**Requirement**
Set down word for word the lines that begin the entries and run through the line containing "Skip to footer (175, 12)". Give nothing further.

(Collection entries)
——

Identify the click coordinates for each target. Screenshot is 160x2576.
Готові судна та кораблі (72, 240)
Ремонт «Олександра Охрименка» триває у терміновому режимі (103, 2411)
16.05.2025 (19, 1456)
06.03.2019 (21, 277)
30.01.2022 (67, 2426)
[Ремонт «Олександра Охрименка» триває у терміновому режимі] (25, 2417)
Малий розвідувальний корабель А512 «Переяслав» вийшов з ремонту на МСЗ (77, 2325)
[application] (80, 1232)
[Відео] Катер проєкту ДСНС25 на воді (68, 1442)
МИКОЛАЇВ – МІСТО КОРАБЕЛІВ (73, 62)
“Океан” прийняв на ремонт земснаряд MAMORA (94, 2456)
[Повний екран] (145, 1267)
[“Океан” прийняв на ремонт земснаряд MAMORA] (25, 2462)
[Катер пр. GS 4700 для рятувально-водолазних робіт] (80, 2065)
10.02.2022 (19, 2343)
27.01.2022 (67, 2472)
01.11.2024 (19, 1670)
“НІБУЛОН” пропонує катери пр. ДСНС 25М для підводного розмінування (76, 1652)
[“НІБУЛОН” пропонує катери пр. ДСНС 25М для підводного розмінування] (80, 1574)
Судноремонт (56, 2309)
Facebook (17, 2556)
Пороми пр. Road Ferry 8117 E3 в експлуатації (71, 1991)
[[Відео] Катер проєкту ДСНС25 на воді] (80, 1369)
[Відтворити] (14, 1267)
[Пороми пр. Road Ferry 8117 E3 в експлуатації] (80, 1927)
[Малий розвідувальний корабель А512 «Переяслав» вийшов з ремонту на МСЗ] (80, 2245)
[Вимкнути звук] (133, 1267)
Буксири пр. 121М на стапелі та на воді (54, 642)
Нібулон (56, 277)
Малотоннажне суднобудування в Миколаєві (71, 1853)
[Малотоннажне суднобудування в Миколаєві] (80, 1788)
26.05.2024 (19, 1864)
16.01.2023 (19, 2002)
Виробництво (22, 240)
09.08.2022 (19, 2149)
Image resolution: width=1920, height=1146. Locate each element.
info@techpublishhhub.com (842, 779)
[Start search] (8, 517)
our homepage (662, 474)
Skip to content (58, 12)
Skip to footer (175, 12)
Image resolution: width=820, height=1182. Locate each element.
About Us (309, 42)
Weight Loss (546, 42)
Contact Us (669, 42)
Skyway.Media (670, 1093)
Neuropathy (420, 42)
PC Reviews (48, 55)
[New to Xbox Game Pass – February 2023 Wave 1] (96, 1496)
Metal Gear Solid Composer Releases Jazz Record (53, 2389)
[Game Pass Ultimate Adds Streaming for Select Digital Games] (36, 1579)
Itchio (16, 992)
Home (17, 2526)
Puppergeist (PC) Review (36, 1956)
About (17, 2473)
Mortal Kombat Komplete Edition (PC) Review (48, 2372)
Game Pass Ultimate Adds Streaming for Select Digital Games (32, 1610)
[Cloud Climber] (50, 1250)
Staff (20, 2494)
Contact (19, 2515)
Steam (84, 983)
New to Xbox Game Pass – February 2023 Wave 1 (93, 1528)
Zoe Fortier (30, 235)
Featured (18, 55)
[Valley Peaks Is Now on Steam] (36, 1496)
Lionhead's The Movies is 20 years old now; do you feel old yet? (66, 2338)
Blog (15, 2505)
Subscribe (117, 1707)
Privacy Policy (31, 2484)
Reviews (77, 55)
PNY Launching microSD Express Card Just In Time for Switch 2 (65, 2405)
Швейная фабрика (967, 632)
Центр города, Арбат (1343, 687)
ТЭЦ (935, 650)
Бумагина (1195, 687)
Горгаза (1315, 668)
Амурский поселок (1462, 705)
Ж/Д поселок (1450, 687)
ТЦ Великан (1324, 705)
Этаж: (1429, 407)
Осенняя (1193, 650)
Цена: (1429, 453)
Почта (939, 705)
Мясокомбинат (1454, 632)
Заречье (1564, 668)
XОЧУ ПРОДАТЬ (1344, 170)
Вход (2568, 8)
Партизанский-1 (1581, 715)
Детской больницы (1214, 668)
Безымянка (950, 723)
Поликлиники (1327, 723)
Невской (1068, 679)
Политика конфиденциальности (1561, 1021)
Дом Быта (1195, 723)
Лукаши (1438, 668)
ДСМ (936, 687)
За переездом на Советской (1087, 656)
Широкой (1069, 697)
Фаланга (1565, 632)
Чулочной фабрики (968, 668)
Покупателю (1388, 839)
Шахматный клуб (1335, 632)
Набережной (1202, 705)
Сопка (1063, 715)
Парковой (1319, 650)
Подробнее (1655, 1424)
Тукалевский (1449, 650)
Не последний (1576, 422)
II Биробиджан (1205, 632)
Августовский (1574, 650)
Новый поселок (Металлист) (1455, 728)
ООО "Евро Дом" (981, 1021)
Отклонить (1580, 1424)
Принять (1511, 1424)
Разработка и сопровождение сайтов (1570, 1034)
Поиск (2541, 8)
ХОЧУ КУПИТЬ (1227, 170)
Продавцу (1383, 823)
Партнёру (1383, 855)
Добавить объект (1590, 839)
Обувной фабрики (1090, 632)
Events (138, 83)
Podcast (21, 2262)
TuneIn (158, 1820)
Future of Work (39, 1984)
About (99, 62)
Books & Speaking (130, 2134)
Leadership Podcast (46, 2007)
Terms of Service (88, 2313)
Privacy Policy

——

**Result of the task**
Identify the click coordinates for each target. Screenshot is 160x2576.
Готові судна та кораблі (72, 240)
Ремонт «Олександра Охрименка» триває у терміновому режимі (103, 2411)
16.05.2025 (19, 1456)
06.03.2019 (21, 277)
30.01.2022 (67, 2426)
[Ремонт «Олександра Охрименка» триває у терміновому режимі] (25, 2417)
Малий розвідувальний корабель А512 «Переяслав» вийшов з ремонту на МСЗ (77, 2325)
[application] (80, 1232)
[Відео] Катер проєкту ДСНС25 на воді (68, 1442)
МИКОЛАЇВ – МІСТО КОРАБЕЛІВ (73, 62)
“Океан” прийняв на ремонт земснаряд MAMORA (94, 2456)
[Повний екран] (145, 1267)
[“Океан” прийняв на ремонт земснаряд MAMORA] (25, 2462)
[Катер пр. GS 4700 для рятувально-водолазних робіт] (80, 2065)
10.02.2022 (19, 2343)
27.01.2022 (67, 2472)
01.11.2024 (19, 1670)
“НІБУЛОН” пропонує катери пр. ДСНС 25М для підводного розмінування (76, 1652)
[“НІБУЛОН” пропонує катери пр. ДСНС 25М для підводного розмінування] (80, 1574)
Судноремонт (56, 2309)
Facebook (17, 2556)
Пороми пр. Road Ferry 8117 E3 в експлуатації (71, 1991)
[[Відео] Катер проєкту ДСНС25 на воді] (80, 1369)
[Відтворити] (14, 1267)
[Пороми пр. Road Ferry 8117 E3 в експлуатації] (80, 1927)
[Малий розвідувальний корабель А512 «Переяслав» вийшов з ремонту на МСЗ] (80, 2245)
[Вимкнути звук] (133, 1267)
Буксири пр. 121М на стапелі та на воді (54, 642)
Нібулон (56, 277)
Малотоннажне суднобудування в Миколаєві (71, 1853)
[Малотоннажне суднобудування в Миколаєві] (80, 1788)
26.05.2024 (19, 1864)
16.01.2023 (19, 2002)
Виробництво (22, 240)
09.08.2022 (19, 2149)
Image resolution: width=1920, height=1146. Locate each element.
info@techpublishhhub.com (842, 779)
[Start search] (8, 517)
our homepage (662, 474)
Skip to content (58, 12)
Skip to footer (175, 12)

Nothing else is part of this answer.